Task brief
Transcribe word for word the section of the records below that opens with the line containing "Terms of Use (178, 2557)" and closes with the line containing "فعلا نه (85, 1342)"; drop every picture.

Data to examine
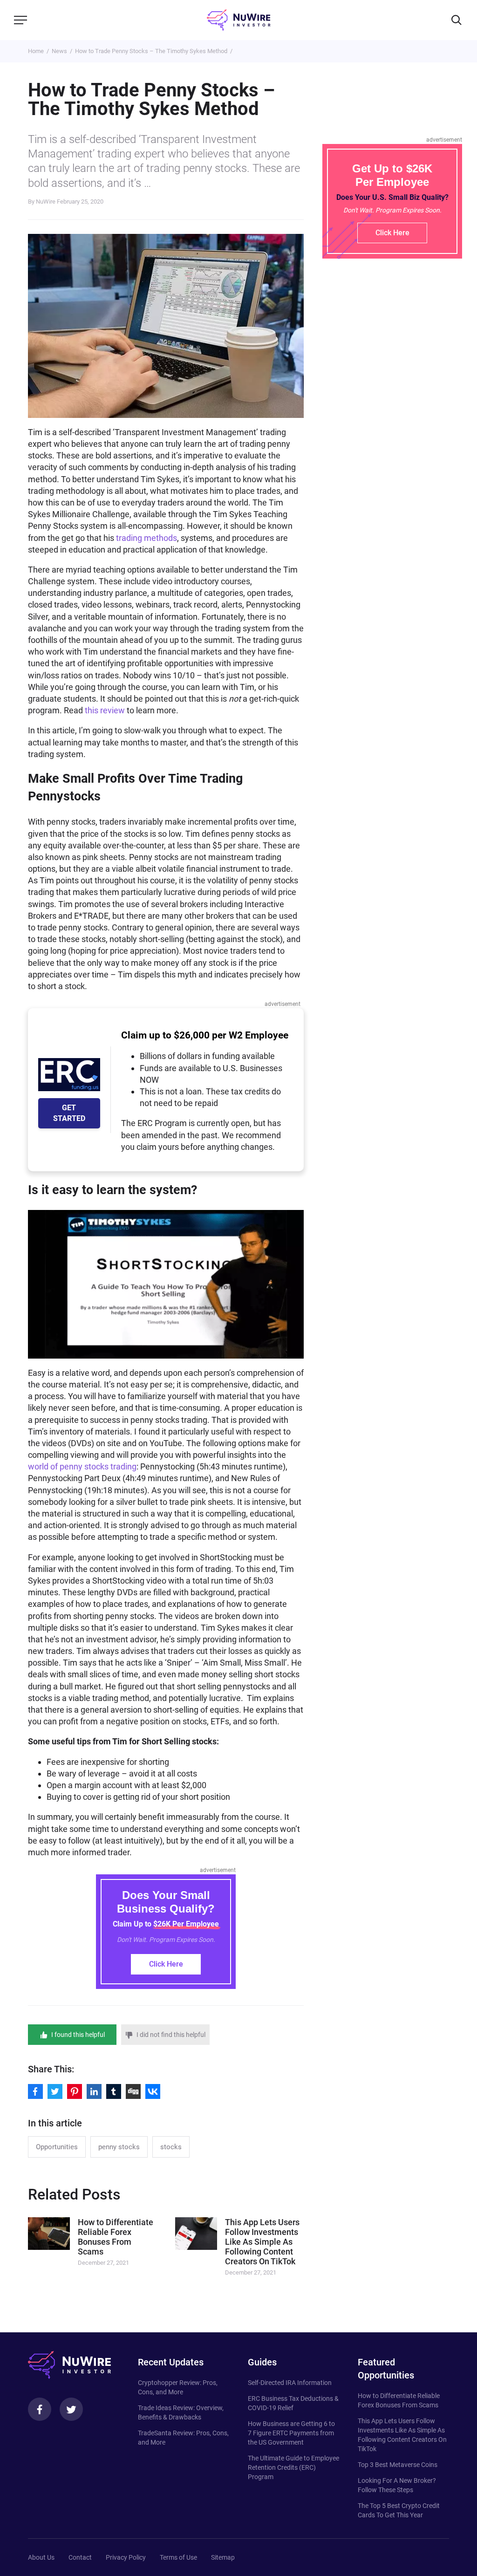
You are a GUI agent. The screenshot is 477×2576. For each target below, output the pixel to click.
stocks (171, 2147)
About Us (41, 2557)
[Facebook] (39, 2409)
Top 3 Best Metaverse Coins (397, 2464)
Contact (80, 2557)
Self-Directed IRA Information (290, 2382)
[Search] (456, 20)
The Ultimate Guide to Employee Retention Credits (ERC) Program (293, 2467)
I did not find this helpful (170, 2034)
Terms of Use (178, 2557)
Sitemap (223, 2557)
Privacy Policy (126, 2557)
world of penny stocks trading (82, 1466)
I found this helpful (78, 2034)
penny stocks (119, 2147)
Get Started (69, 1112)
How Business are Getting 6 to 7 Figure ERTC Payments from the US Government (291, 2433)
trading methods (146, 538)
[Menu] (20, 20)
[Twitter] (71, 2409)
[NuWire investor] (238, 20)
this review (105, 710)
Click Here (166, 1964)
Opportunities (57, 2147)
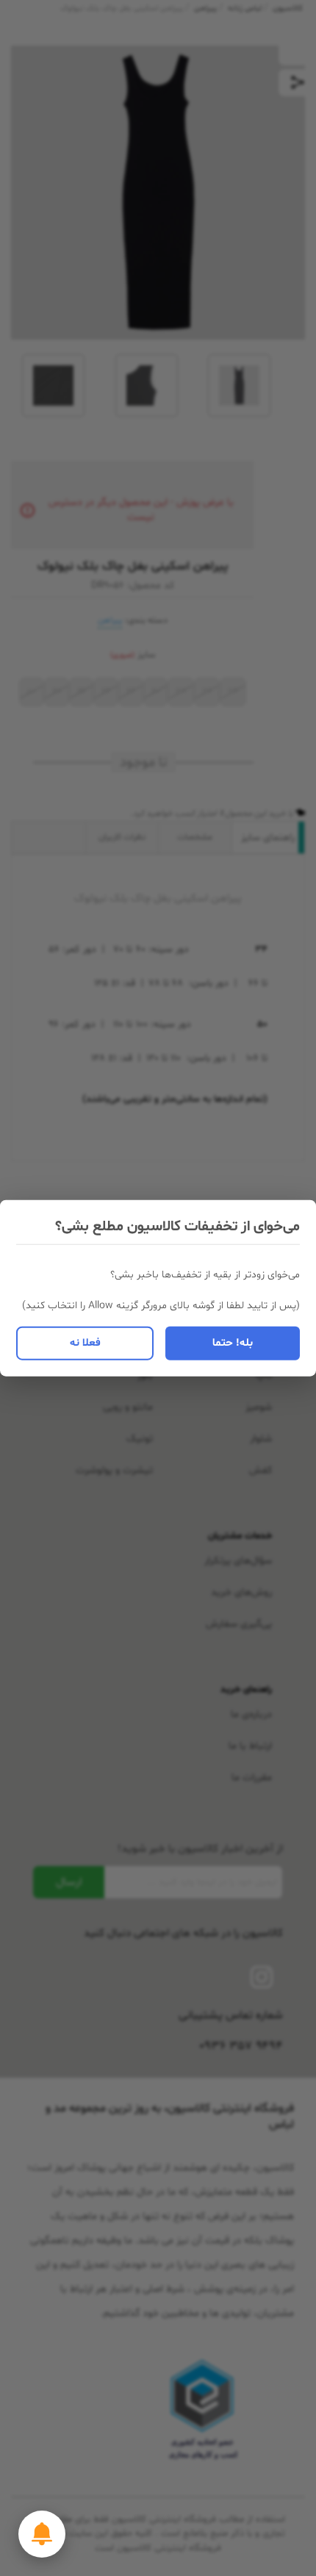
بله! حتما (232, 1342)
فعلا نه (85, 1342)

==

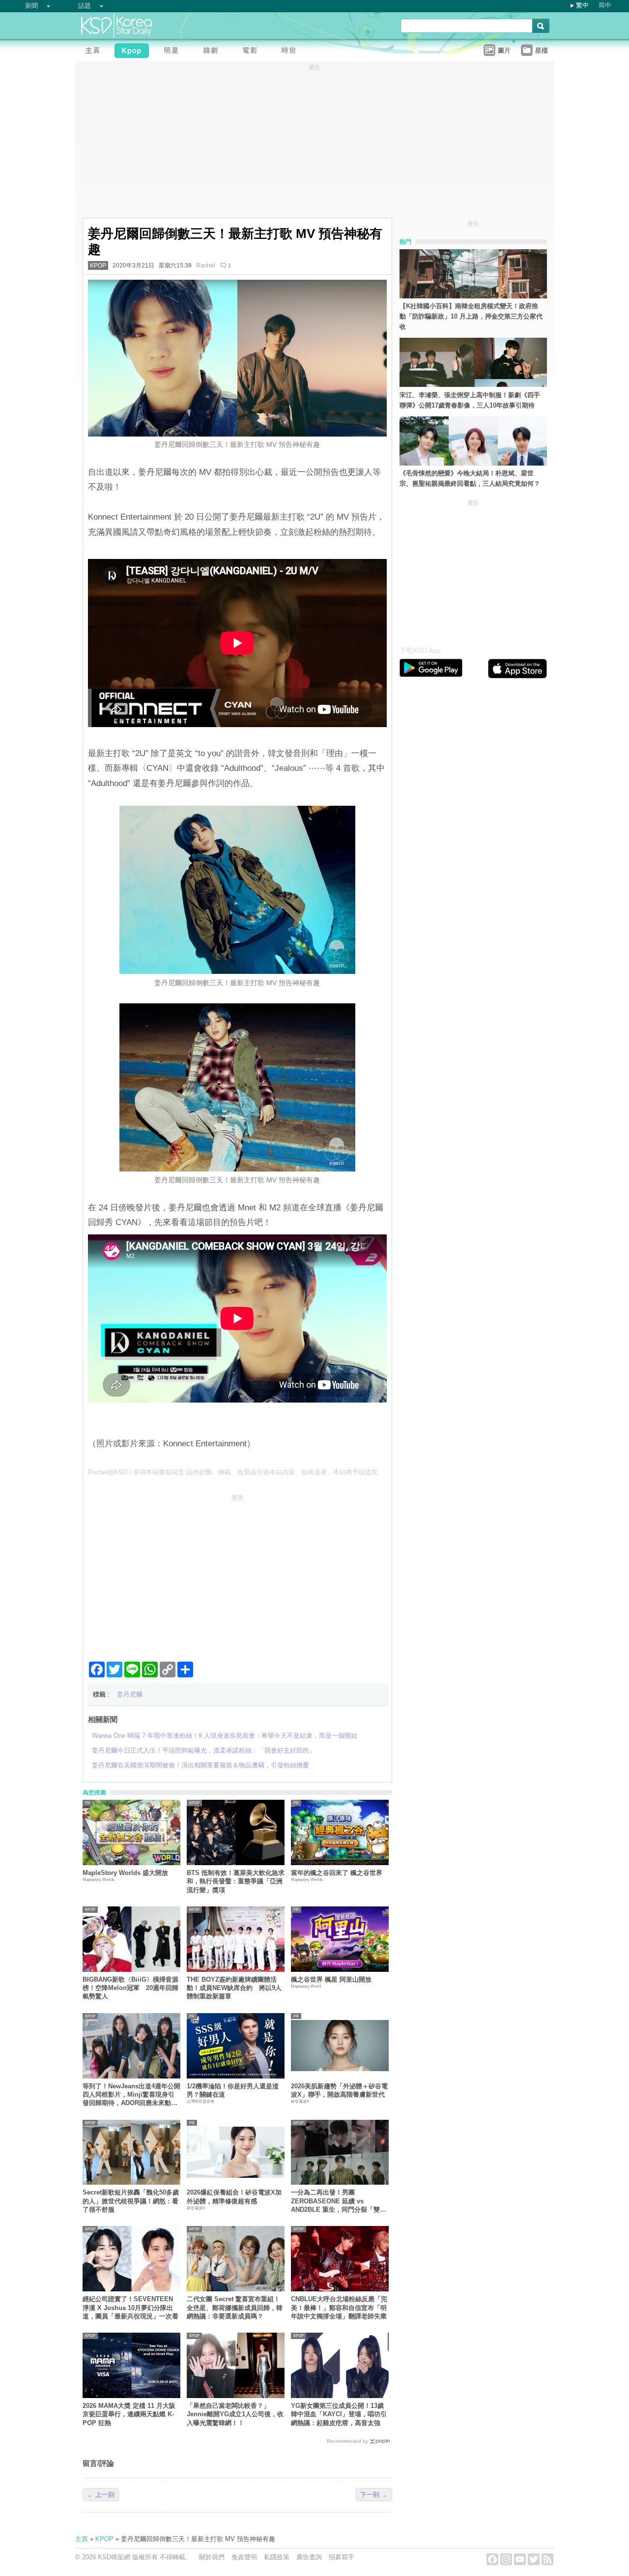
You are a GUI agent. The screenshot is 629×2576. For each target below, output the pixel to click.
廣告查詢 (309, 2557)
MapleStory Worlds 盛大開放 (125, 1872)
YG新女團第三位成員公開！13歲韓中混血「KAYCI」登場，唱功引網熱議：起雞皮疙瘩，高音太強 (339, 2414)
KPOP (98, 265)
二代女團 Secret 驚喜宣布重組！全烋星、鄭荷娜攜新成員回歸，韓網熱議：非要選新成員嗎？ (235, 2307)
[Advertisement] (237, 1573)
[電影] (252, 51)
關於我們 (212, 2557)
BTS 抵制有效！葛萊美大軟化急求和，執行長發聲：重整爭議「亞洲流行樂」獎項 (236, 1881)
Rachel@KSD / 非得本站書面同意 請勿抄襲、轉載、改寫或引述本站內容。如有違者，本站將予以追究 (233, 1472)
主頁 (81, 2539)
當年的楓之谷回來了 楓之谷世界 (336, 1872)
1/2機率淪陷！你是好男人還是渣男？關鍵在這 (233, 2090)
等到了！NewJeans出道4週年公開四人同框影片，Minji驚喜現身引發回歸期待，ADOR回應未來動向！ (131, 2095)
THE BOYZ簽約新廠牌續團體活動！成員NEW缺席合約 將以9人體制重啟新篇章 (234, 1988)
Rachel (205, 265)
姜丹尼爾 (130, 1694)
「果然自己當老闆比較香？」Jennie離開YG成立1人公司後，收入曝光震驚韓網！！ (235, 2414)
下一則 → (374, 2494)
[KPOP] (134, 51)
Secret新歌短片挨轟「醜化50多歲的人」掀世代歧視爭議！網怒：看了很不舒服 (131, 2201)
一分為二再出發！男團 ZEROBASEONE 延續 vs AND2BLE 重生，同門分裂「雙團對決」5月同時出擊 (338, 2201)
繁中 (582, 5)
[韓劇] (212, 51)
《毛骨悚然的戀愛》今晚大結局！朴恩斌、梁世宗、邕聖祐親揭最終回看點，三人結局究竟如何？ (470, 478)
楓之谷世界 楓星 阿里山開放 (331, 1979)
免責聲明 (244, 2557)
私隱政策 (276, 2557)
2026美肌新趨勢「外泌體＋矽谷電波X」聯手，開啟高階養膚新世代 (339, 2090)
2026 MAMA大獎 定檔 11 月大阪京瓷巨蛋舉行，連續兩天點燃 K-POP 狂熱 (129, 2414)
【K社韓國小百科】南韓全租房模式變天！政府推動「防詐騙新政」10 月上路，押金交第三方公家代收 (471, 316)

Solution to the problem
Terms of Use (178, 2557)
Sitemap (223, 2557)
Privacy Policy (126, 2557)
world of penny stocks trading (82, 1466)
I found this helpful (78, 2034)
penny stocks (119, 2147)
Get Started (69, 1112)
How Business are Getting 6 to 7 Figure ERTC Payments from the US Government (291, 2433)
trading methods (146, 538)
[Menu] (20, 20)
[Twitter] (71, 2409)
[NuWire investor] (238, 20)
this review (105, 710)
Click Here (166, 1964)
Opportunities (57, 2147)
بله! حتما (232, 1342)
فعلا نه (85, 1342)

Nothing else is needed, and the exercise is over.